I agree, but I think that applies mostly to a corporate team-oriented environment. (unless of course if you have a personal super duper parallel system that receives multiple price feeds and need to evaluate & execute ultra short term strategies in realtime ) If you're just a lone ranger, I think the most important consideration in deciding whether you need a db is your querying needs - that is, if you need to selectively read in only chunks of your data at a time. That's usually due to: 1) Lack of main memory: e.g. you want to evaluate a strategy on intraday data that spans several years and your memory can only store one week's worth of data at a time. 2) The nature of your strategy requires you to select subsets of data at a time e.g. your strategy involves choosing only the top 100 most active stocks from the Russell 3K each day. Otherwise, like Gringinho said, I think the easiest and fastest way to go is to store your data in flat files and then stuff everything into main memory when you need to work with them.
I would rather use some form of Db access class like ADO.Net than write tons of functiosn to manipulate flat files. ACK! That woudl mean you gotta move back and forth in the file for backtesting purposes with dates etc. geez. I have not used ADO before. But is it true to say if you want to grab mm1/dd1/yyyy1 to mm2/dd2/yyyy2 would be trivial in ADO once you have stored your data in date OHLC format>
I strongly believe you actually mean that you would hold any data you would test or manipulate - in memory - and NOT on file or database for individual record updates (yuck!!). So the manipulation bit get's fairly equal, while the storage part is different. Well, that is if you don't need transactional security; do you ?!?!
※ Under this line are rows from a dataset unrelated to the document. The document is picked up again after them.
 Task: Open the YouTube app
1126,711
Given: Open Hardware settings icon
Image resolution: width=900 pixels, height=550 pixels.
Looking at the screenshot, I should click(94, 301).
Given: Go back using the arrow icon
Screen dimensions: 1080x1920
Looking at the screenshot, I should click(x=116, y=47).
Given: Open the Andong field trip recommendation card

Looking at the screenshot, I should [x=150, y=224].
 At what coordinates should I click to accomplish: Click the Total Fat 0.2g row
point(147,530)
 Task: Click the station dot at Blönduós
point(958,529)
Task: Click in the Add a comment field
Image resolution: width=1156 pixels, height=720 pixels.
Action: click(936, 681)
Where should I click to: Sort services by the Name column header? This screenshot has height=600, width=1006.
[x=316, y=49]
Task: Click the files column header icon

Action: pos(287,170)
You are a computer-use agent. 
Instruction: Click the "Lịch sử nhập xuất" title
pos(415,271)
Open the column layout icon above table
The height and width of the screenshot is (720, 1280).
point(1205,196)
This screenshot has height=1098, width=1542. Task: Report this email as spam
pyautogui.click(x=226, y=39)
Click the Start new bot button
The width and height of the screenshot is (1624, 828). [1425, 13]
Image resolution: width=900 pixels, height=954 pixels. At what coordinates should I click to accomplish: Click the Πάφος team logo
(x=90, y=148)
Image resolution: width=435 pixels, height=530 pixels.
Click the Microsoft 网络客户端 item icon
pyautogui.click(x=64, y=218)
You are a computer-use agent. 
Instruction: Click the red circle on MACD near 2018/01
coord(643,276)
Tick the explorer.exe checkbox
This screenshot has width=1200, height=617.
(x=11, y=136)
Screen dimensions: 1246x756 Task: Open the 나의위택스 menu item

Safety .... Well yes but.... It sure is easy to just run a script to import data into a database system and then, once it is there declare who can access the data. Pretty simple to back up too. Having everything in one central and secure place is a lot easier in my opinion than manipulating many seperate files .... just my opinion. ... And by the way, lots of database reporting achitectures exist to house "seldomly accessed data" if the data itself and any enhancements made to the data are of value ....... In my development I only work with data loads to memory outside of a database system if there is no other choice due to performance issues: Always the preferred solution is centralized data storage in a modern database system and unless your app is just a hobby for one person you wont find many people happy with a solution based on flat files - unless there is no other choice due to budget or technical issues.
Sure, IBM DB2 Universal Server and data-mining addons are well suited e.g. Proper backups and storage are of course the same responsible attitude required for all types of IT work - regardless of StorageWorks libs, tape-robots, CD-RW, whatever. I think this is the preferred way for all institutional, corporate users. For a one-man-show operation, I think running and updating an advanced DB solution reuquires a lot of work and a lot of DBA knowledge. I used to admin a VoIP call-record Oracle 8i db on SunOS, as well as a Oracle-based backoffice system for a travel agency network on HP-UX. It was a lot of data, batch-working and not at all trivial. I spent a lot of time and effort on getting the right performance out of the systems, using striped volumes and all kinds of platform tweaks and patches, not to mention all the SQL-hints and tweaking of indexes needed as data gets bloated. My experience tells me that I will not do the same for a personal trading system - not in a million years. Those who rely on professional consultants and need the other DB-benefits could of course do it, but it's just too much overkill for simple backtesting and strategies for a single trader.
Well ... Perhaps.... Even for a lone trader that works with a lot of strategies and who knows how to deal with sql it should not be problem, even with 100's of Gbytes of data. Most kids out of college can manage it with todays tools/systems. Just depends upon what you want to do...... and where you want to go. If all you ever want to do is work by yourself than anything is OK. And I agree, working with a database can be a bottomless pit of time if you dont know what you are doing or if the people that designed it didn't know what they were doing ....
Tick data is hard to work with efficiently no matter what data structure you use. IMHO, the only reason to stop using a transactional database as your backing store is if the total size of the database gets out of hand. So it depends on time resolution, number of symbols and how much history you want, and how much you want to spend on disks and backup media. So I guess we're back to "it depends on the application." It's not a matter of computing power, it's a matter of statistical validity. The institutionals do not calculate the covariance matrix of the S&P 500 because it would not be statistically valid. There aren't enough degrees of freedom. Using more history gives you better statistical validity but worse predictive value since markets change over time. Roughly speaking, you would need 10,000 data points per stock for a valid covariance matrix of the S&P 500. That's almost 40 years of daily data. Martin
You're so right! I forgot to mention that I always think about tick-data and products like ES, EuroFX etc., but of course 1-min, 5-min or larger OHLC-data will not be so much of a challenge. Good point. OTOH, if you talk 20k symbols or something, you're getting back in there .. just like with tick-data.
From my journal: " ------------------------------------------------------------------------ 11 Nov 03 ------------------------------------------------------------------------ Testing MySQL. Populated with 101M intraday records. Time 5.3 hours, disk space 4.3G, index 2.4G. Query to select 22000 records - 300 sec. Query to select 1600 records - 3 sec. Added 2 indexes ('open' and 'price') - 4 hours, 4.3G disk space. "SELECT * FROM `rtquotes` where date='2003-11-06' and open>200 and open < 210" - 300 sec Conclusion: not suitable (too slow) " Same query would cost me only about a second with flat files.
Effective caching in memory will ALWAYS help. Yes. See this post for information on effective algorithmic improvements: http://www.elitetrader.com/vb/showthread.php?s=&postid=594912#post594912 Are you talking about profiling? One should always profile their code. Here is a nice and inexpensive profiler for EXEs (with or without embedded debugging information): http://www.lw-tech.com/